With regard to Bartlett-style collectors, they are also used in CMUCL/SBCL, OpenDylan, and various products based on Ravenbrook's Memory Pool System. Also, while Mono doesn't use a Bartlett-style collector, it does support pinning objects referenced from ambiguous stack roots, in an otherwise copying collector. While ITA has expressed concerns with SBCL's GC, they seem to involve the kind of problems copying collectors generally face with huge heaps, not anything particular to conservative stack scanning. In any case, people interested in the trade-offs involved might want to talk to people involved with these projects about their experiences.
Also, it is probably possible to support a more-precise method of stack scanning without additional support from LLVM. I bet the method of this paper: http://www.cs.kent.ac.uk/pubs/2009/3128/content.pdf, could be implemented more directly in LLVM using the exception handling framework and a custom stack walker. The basic idea would be to generate code in a landing pad to save the values (but not the addresses) of live roots to some memory location. Instead of call instructions, the front-end emits invoke instructions that can branch to that landing pad. During GC, a custom stack walker can walk up the stack and call the code in the landing pads to gather roots, without unwinding the stack. This approach allows LLVM to promote roots to SSA values, and encodes the right semantics: it's okay to create derived roots across a call (safepoint) so long as the original value is available for the landing pad. It does not allow the values to be changed during GC, but at least addresses the concern of false retention from ambiguous roots.
Thanks for the shout-out. It is interesting to note that the approach where we used branch-after-call to implement exceptions explicitly and then used them for both GC and the source language exceptions was even better than try/catch, at least with gcc as the backend. This trivially allows both copying for roots and register allocation.
Of course it was still slower than Bartlett.

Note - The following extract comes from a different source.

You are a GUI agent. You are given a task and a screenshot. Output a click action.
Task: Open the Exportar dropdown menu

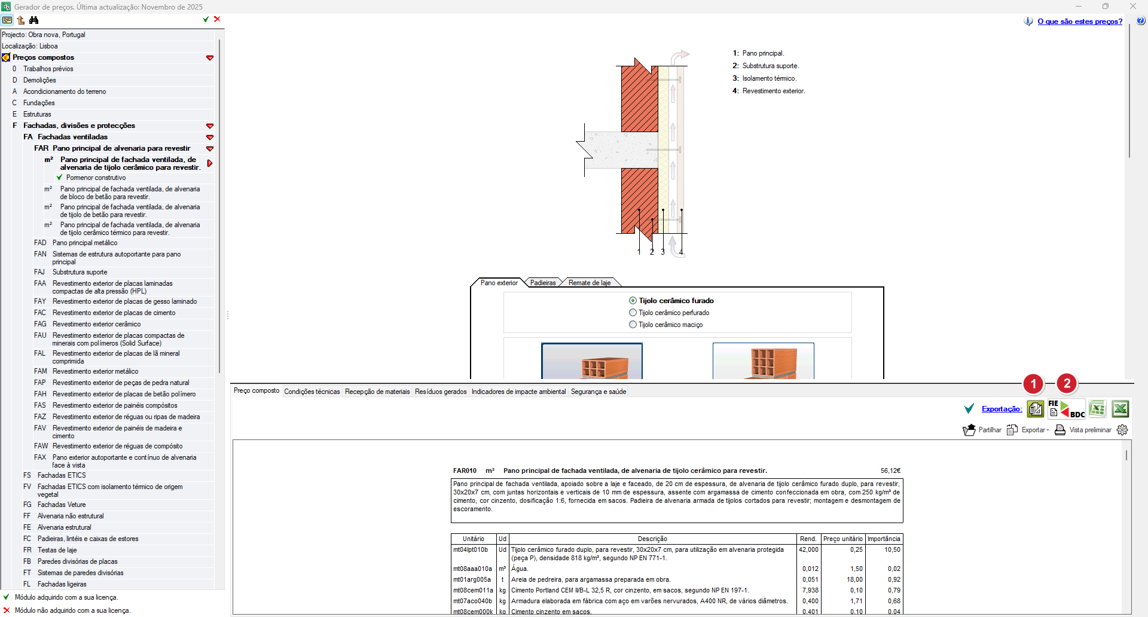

It should be possible, if somewhat more difficult, to generate landing pads that merge control flow back to the non-exceptional case, after reloading the values of roots from some memory location. This approach expresses the data-flow semantic that the values of roots may be reloaded from memory across a call. The tricky part with this approach is how to express to handle the fact that LLVM's invoke instruction only defines a value along the non-exceptional edge. But I'm sure there is some cleverness that could address that.